Technical Developments

Human Myocardium: Single-Breath-hold MR T1 Mapping with High Spatial Resolution—Reproducibility Study1

Daniel R. Messroghli, MD, Sven Plein, MD, David M. Higgins, MSc, Kevin Walters, PhD, Timothy R. Jones, MSc, John P. Ridgway, PhD and Mohan U. Sivananthan, MD

1 From the BHF Cardiac MRI Unit (D.R.M., S.P., T.R.J., M.U.S.) and Department of Medical Physics (D.M.H., J.P.R.), Leeds General Infirmary, Leeds, England; and Division of Genomic Medicine, University of Sheffield, Sheffield, England (K.W.). Received November 10, 2004; revision requested January 5, 2005; revision received February 15; accepted March 8; final version accepted May 2. D.M. supported by a Marie Curie Fellowship grant by the European Commission. Address correspondence to D.R.M., Cardiac MRI Unit, Franz-Volhard-Klinik, Charité, Campus Buch, Wiltbergstrasse 50, 13125 Berlin, Germany. (e-mail: daniel.messroghli{at}charite.de).

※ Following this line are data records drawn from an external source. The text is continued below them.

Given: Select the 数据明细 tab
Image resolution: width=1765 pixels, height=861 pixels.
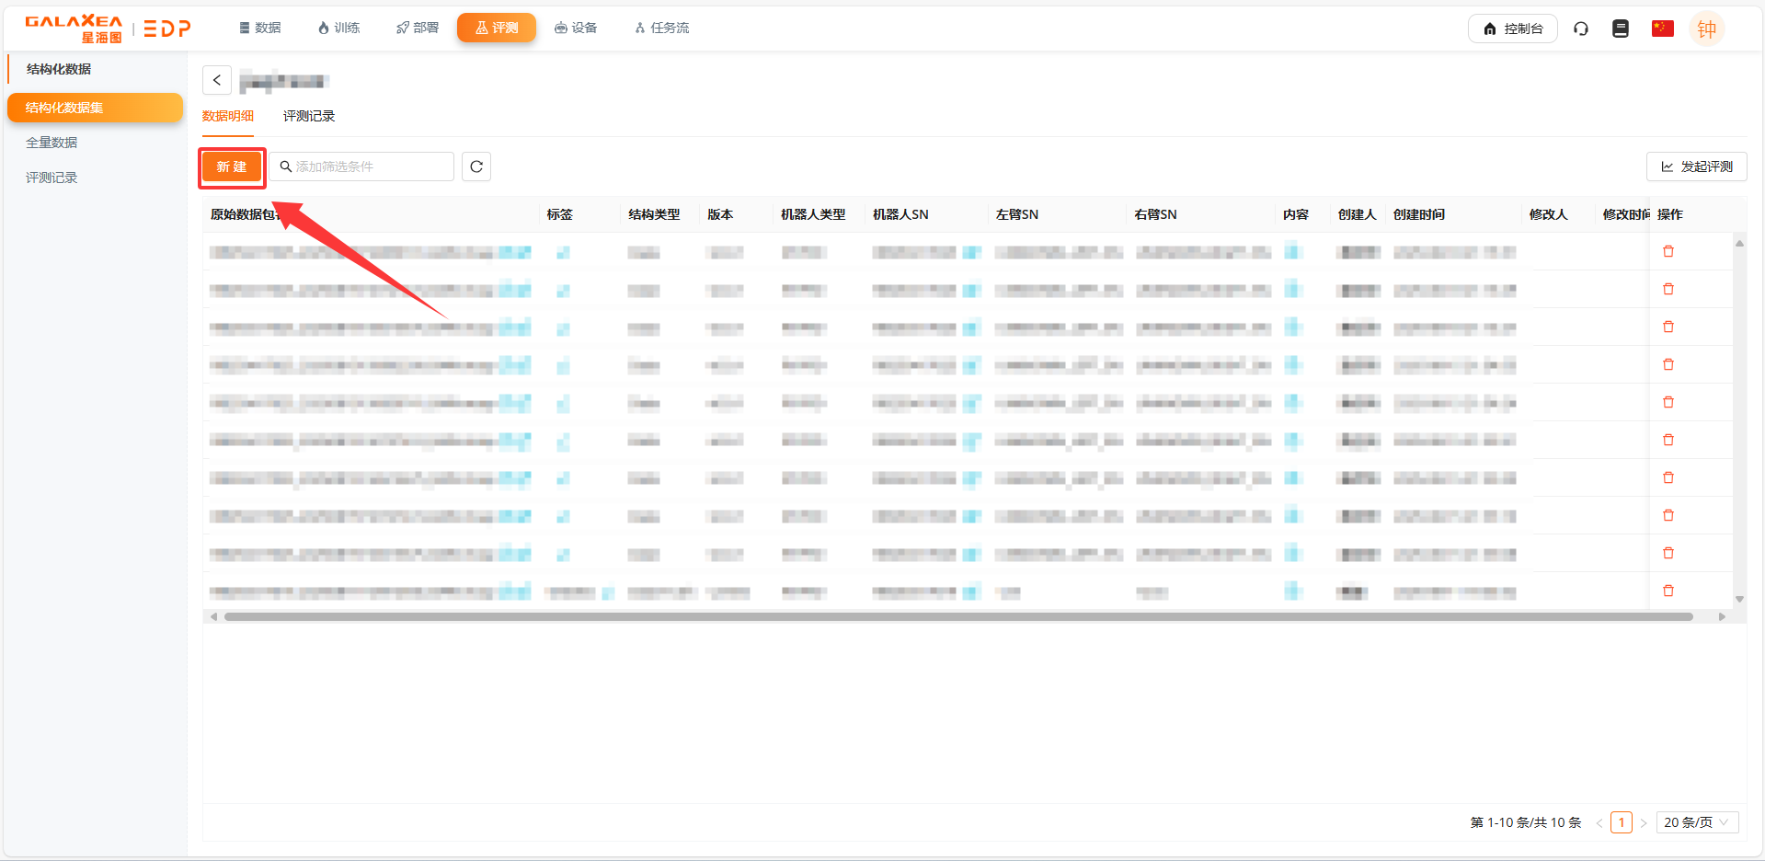Looking at the screenshot, I should click(x=228, y=116).
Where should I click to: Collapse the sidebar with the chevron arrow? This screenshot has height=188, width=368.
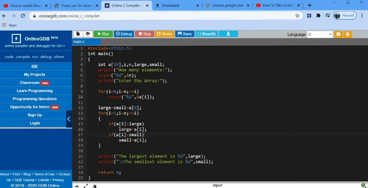point(69,119)
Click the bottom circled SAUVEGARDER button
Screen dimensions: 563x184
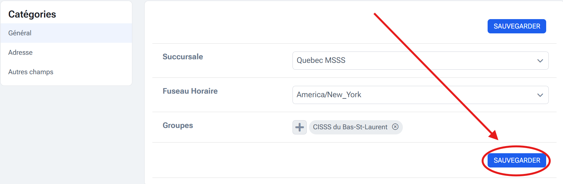[517, 160]
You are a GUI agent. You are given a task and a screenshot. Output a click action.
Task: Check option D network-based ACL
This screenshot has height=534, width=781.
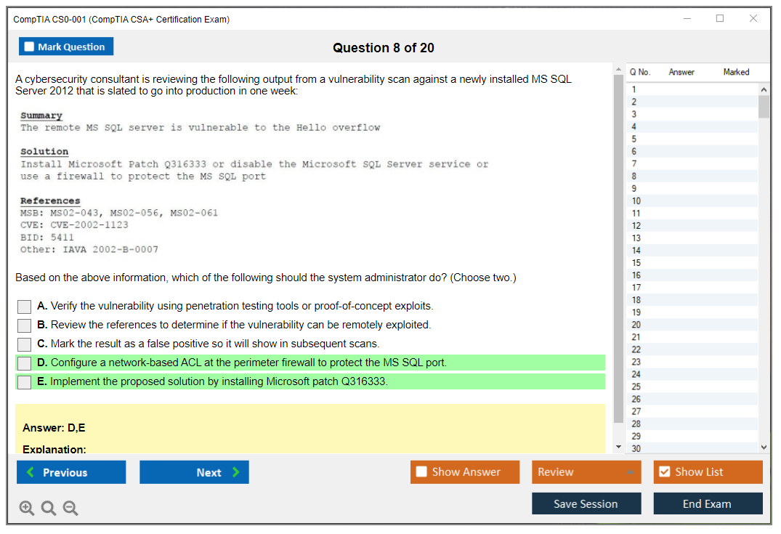25,363
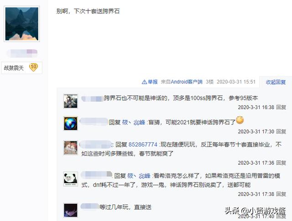Open the blue swirl avatar of second commenter
The image size is (292, 221).
tap(71, 123)
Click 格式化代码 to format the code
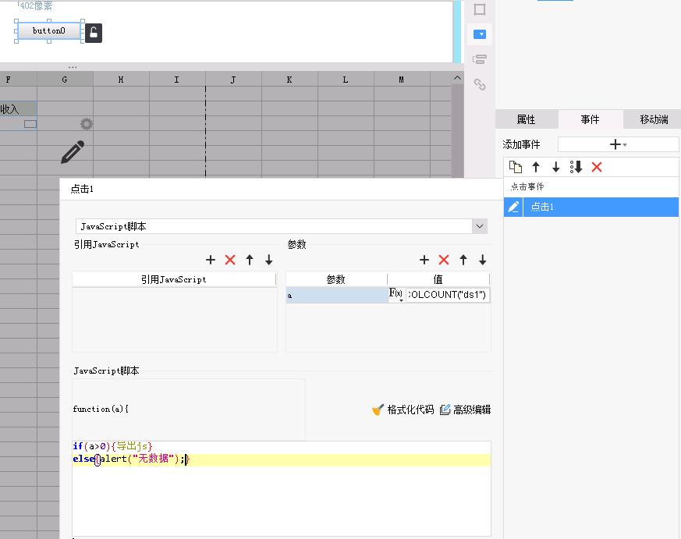The image size is (681, 539). tap(403, 410)
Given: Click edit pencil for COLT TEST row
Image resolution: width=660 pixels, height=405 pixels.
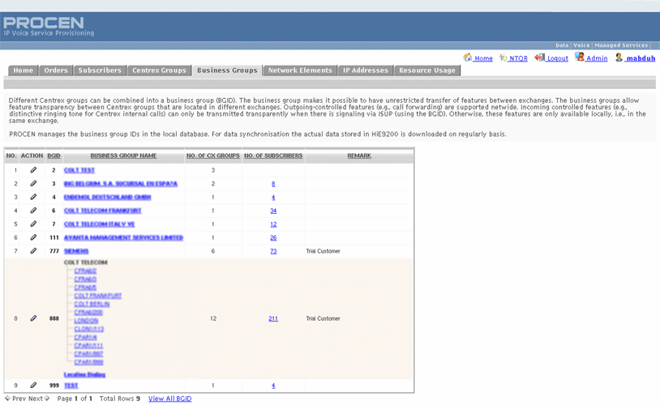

A prospective study approved by the local ethics committee was performed to establish the normal range and reproducibility of myocardial T1 values as assessed with single-breath-hold T1 mapping with high spatial resolution. With a 1.5-T magnetic resonance (MR) imaging system, baseline and contrast material–enhanced modified Look-Locker inversion recovery, or MOLLI, imaging was performed in 15 healthy volunteers who had given written informed consent. Image quality scores and myocardial T1 values were derived for standard short-axis segments and sections. Results were compared with those from a second MR imaging study performed on the same day (baseline only) and those from a third study performed on a different day (baseline and contrast enhanced; eight volunteers). Intra- and interobserver agreement were determined. Myocardial T1 maps were obtained rapidly in a reproducible fashion. A normal range for baseline and postcontrast myocardial T1 was established (baseline mean T1 in short-axis sections, 980 msec ± 53 [standard deviation]; 95% confidence interval: 964, 997; number of sections, 43). This technique could enable direct quantification of changes in tissue characteristics in ischemic and inflammatory myocardial diseases.